3-bromopropene

Administrative data

Endpoint:

acute toxicity: oral

Type of information:

experimental study

Adequacy of study:

key study

Study period:

1996

Reliability:

1 (reliable without restriction)

Rationale for reliability incl. deficiencies:

other: see 'Remark'

Remarks:

Study conducted in compliance with agreed protocols, with no deviations from standard test guidelines and no methodological deficiences, which do not affect the quality of the relevant results. The study report was conclusive, done to a valid guideline and the study was conducted under GLP conditions.

Data source

Materials and methods

GLP compliance:

yes

Test type:

standard acute method

Test material

Test animals

Species:

rat

Strain:

Sprague-Dawley

Sex:

male/female

Details on test animals or test system and environmental conditions:

Number and sex: one group of ten animals (five males and five females).
Age/weight: on the day of treatment, the animals were approximately six weeks old, and had a mean body weight ± standard deviation of 177±6 g for the males and 155±6 g for the females.
Acclimatization: at least five days before the beginning of the study.
Identification of the animals: the animals were identified individually by earmarks or earnotches.

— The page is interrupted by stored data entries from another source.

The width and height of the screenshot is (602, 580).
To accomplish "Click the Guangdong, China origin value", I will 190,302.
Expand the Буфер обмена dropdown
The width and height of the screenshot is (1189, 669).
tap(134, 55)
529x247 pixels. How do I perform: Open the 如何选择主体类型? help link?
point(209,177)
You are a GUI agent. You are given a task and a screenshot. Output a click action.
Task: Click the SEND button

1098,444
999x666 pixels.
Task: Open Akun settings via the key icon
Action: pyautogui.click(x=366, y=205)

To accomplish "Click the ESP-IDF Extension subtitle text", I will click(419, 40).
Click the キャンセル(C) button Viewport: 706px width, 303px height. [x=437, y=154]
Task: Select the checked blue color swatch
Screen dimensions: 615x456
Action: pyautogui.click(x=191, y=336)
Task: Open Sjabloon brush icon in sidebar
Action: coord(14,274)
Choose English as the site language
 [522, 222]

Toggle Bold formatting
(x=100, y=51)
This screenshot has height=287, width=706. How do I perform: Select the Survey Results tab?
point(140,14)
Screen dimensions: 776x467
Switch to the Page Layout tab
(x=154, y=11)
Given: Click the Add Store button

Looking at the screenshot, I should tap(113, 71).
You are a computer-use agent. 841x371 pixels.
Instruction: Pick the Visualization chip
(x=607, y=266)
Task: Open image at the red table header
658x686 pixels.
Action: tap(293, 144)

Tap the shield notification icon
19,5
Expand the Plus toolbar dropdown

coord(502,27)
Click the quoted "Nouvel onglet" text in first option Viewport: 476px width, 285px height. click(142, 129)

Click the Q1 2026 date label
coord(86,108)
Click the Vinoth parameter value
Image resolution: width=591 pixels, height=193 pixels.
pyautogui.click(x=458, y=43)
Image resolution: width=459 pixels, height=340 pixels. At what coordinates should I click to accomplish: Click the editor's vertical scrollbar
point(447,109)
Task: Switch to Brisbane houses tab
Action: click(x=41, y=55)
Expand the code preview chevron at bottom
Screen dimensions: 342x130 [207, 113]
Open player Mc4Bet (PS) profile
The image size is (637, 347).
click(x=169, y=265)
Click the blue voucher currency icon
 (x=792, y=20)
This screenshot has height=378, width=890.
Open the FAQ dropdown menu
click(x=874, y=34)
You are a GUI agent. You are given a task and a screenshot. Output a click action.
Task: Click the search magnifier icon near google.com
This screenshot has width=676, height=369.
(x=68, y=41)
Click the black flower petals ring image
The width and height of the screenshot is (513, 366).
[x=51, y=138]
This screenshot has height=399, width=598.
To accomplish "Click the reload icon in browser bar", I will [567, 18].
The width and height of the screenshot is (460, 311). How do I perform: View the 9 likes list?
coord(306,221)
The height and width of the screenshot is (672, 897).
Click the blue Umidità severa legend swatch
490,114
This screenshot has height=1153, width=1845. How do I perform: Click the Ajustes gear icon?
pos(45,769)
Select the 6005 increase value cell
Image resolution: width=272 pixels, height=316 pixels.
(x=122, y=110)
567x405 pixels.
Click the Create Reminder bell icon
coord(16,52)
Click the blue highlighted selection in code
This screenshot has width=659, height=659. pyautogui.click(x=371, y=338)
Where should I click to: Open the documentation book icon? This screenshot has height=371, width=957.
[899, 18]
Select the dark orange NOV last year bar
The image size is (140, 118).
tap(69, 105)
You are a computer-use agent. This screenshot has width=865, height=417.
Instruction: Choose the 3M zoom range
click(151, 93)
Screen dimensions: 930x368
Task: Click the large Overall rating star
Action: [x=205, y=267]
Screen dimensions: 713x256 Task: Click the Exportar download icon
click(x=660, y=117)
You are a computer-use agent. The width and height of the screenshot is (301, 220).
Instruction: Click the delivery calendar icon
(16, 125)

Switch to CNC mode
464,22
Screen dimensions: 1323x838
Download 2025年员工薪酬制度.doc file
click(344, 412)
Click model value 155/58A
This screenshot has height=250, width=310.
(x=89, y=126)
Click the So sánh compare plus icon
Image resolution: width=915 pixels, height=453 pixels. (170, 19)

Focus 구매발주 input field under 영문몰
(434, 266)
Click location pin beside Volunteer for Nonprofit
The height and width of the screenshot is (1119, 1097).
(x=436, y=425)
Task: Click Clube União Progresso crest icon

During the acclimatization period and during the main test, the conditions in the animal room were as follow:
- temperature: 21±2°C
- relative humidity: 30 to 70%
- light/dark cycle: 12h/12h
- ventilation: about 12 cycles/hour of filtered, non-recycled air.
The temperature and relative humidity were recorded continuously and record retained.
The housing conditions (temperature, relative humidity and ventilation) were checked monthly.

The animals were housed in polycarbonate cages (48x27x20 cm). Each cage contained four to seven animals of the same sex during acclimatization period and five rats of the same sex during the treatment period. Each cage contained dustfree sawdust.
Bacteriological analysis of the sawdust and detection of possible contaminats (pesticides, heavy metals) are performed periodically.

Administration / exposure

Route of administration:

oral: gavage

Vehicle:

corn oil

Doses:

Preliminary study: 2000 mg/kg bodyweight
Second step: 200 mg/kg bodyweight

No. of animals per sex per dose:

Preliminary study: 5 males and 5 females
Second step: 5 males and 5 females

Control animals:

no

Results and discussion

Preliminary study:

The result of the preliminary study indicated that the acute lethal oral dose of allyl bromide was less than 2000 mg/kg bodyweight

Mortality:

No death occured during the observation period

Clinical signs:

other: Hypoactivity and piloerection wer observed on all animals up to day 4. First signs were observed 1 to 2 hours after treatment. Recovery was complete on day 5. .

Gross pathology:

Adhesions between the stomach, the spleen, the liver and the abdominal wall were observed in the animals of this group at necropsy

Applicant's summary and conclusion

Interpretation of results:

Toxicity Category III

Remarks:

Migrated information Criteria used for interpretation of results: EU

Conclusions:

Under the experimental conditions, the oral LD50 of allyl bromide is between 200 and 2000 mg/kg in rats.
According to CLP regulation allyl bromide is classified as Toxic category III with the hazard statement H301 Toxic if swallowed.